Extra lately, say, 500 years in the past, it grew to become a fortress for the Zaporizhzhian Cossacks, a navy neighborhood from the jap European steppes that performed a distinguished function in constructing a Ukrainian state.

Lots of the most fascinating discoveries from the dam catastrophe have been discovered simply off the island’s rocky shores. Ukrainian archaeologists had been ecstatic a number of weeks in the past to excavate a 20-foot-long oak boat half-buried within the sand and carved with mysterious symbols. It was at the very least 5 centuries previous.

What Mr. Volkov finds on his night forays is often extra modest; chips of historic pots, say, or crooked Cossack nails. Nonetheless fragmented or rusty, they’re all fascinating.

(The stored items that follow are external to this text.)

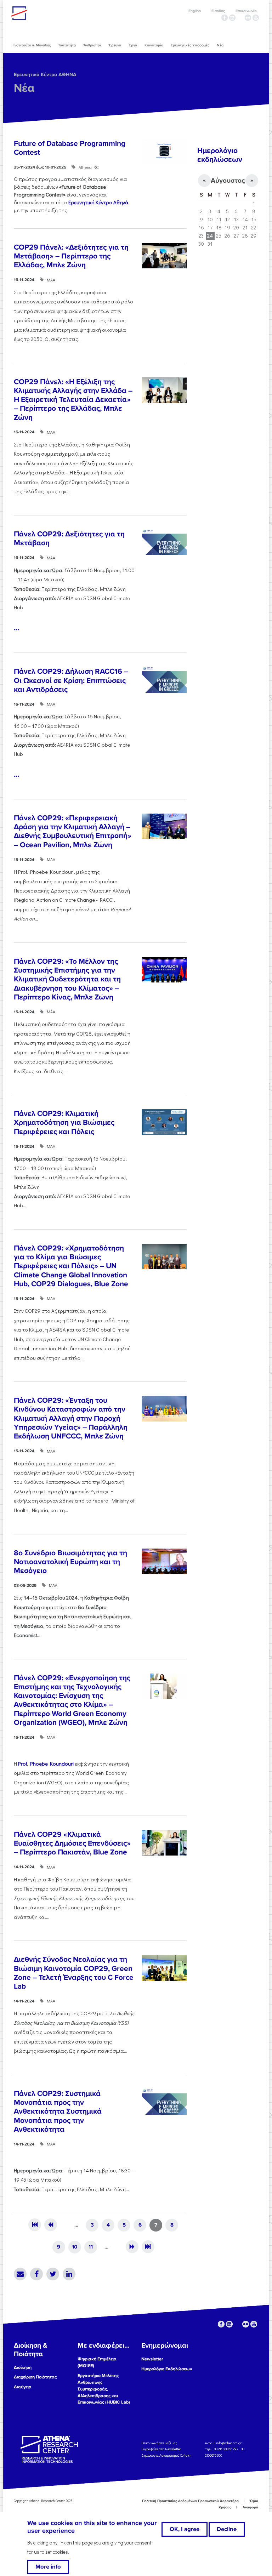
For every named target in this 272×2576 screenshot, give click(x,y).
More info (48, 2566)
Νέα (24, 88)
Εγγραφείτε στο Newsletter (161, 2449)
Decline (227, 2529)
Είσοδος (218, 10)
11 (91, 2247)
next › (132, 2246)
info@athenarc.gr (229, 2442)
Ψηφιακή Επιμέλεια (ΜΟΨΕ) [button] (97, 2362)
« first (34, 2224)
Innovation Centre (50, 13)
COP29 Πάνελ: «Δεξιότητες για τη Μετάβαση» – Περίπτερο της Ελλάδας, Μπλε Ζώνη (71, 256)
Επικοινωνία (246, 10)
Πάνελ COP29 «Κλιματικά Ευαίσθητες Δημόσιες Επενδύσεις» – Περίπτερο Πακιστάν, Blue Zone (72, 1843)
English (194, 10)
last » (148, 2246)
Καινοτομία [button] (153, 45)
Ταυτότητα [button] (67, 45)
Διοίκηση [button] (23, 2367)
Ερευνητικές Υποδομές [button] (190, 45)
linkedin (232, 17)
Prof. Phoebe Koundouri (46, 1763)
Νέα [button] (220, 45)
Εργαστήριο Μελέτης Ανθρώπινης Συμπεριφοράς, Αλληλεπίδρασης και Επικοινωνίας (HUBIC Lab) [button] (104, 2389)
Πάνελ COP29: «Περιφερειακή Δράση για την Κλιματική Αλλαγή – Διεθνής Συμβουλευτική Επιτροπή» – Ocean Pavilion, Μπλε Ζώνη (72, 831)
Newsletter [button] (152, 2359)
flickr (247, 17)
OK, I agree (184, 2529)
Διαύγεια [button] (23, 2387)
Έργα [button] (133, 45)
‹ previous (50, 2224)
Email (20, 2274)
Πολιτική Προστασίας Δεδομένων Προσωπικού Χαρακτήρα (190, 2501)
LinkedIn (69, 2274)
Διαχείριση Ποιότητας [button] (35, 2377)
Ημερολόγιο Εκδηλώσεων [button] (166, 2369)
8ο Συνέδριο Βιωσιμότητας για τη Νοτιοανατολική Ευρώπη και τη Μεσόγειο (70, 1562)
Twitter (52, 2274)
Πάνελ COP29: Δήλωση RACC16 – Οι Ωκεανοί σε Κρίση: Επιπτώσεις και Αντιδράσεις (71, 680)
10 (74, 2247)
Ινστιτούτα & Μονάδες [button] (32, 45)
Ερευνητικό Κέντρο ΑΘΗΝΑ (45, 75)
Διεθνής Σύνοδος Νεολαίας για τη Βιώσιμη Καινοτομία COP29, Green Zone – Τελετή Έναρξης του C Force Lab (74, 1973)
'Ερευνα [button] (114, 45)
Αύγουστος (228, 180)
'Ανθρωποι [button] (92, 45)
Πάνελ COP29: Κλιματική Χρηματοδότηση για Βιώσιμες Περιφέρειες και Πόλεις (64, 1122)
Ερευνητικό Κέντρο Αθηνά (98, 202)
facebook (224, 17)
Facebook (36, 2274)
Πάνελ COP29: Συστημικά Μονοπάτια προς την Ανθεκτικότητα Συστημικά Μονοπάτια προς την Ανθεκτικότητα (58, 2111)
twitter (240, 17)
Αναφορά (250, 2507)
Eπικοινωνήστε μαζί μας (159, 2442)
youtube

Archaeologists like him suppose deeply concerning the passage of time and what occurs to issues because the centuries wash over them.

“We call it archaeological intelligence,” Mr. Volkov stated.

He spoke as he walked, head down, searching for extra treasures.

It was practically evening, and the sky was turning a wealthy darkish blue, the colour the reservoir was once earlier than it dried up into miles of cracked clay.

Oleksandra Mykolyshyn and Evelina Riabenko contributed reporting.